Professor Deneb Karentz Attends the Scientific Committee on Antarctic Research (SCAR) in New Zealand

Professor Deneb Karentz presented a co-authored paper entitled: The in-situ transcriptome as a means of understanding species-specific responses during initiation of a spring phytoplankton bloom in Antarctica

Below is the abstract.

The co-existence of many species has long been a central focus and mystery in phytoplankton ecology (Hutchinson’s “paradox of the plankton”). While there are usually numerous phytoplankton taxa present in the water column, their relative abundances shift continually, indicating strong differential abilities to respond to changes in the environment and to compete for resources. We are using a functional genomics approach to identify species-specific molecular indicators of diatom success during the dynamic transition from winter to spring in Antarctica, a period of time that mimics predicted warming trends in local climate.
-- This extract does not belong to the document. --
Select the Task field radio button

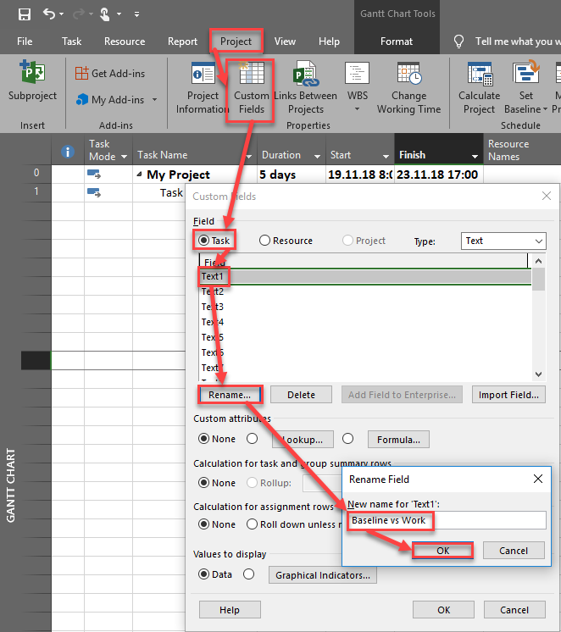[x=204, y=241]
For ten weeks (Sept-Nov), the successional pattern of net plankton diatoms (cells ≥ 20 µm in diameter) was studied in neritic waters of the Antarctic Peninsula (64°49'S 64°02'W). Species abundances were determined by microscopy and temporal changes in gene expression were quantified using next-generation sequencing technology. The biological data were augmented with a suite of measurements tracking seasonal gradients such as increasing day length and light intensity, the springtime ozone depletion cycle, increasing water temperature and decreasing ice cover. Over 60 diatom taxa were observed in the water column (0-60 m) during the study period. Diatom diversity peaked in mid-Oct; however, in early Nov the Corethron pennatum became the dominant species, comprising up to 88% of the net diatom assemblages examined. During this same time period, overall gene expression was highly correlated (r2 = 0.96) to population growth of Corethron and the development of the bloom, creating a unique opportunity to evaluate the in situ transcriptome from practically a monoculture of cells. Examination of specific mRNA sequences has revealed distinct patterns of co-regulation of gene expression related to 1) basic cellular process (e.g., cellular reproduction and bloom initiation), as well as 2) physiological responses to environmental stress (e.g., seasonal changes in temperature, increased UVB from ozone depletion events). The data generated have the potential to provide significant insights to gauge the effects of current and predicted climate change on Antarctic marine phytoplankton communities.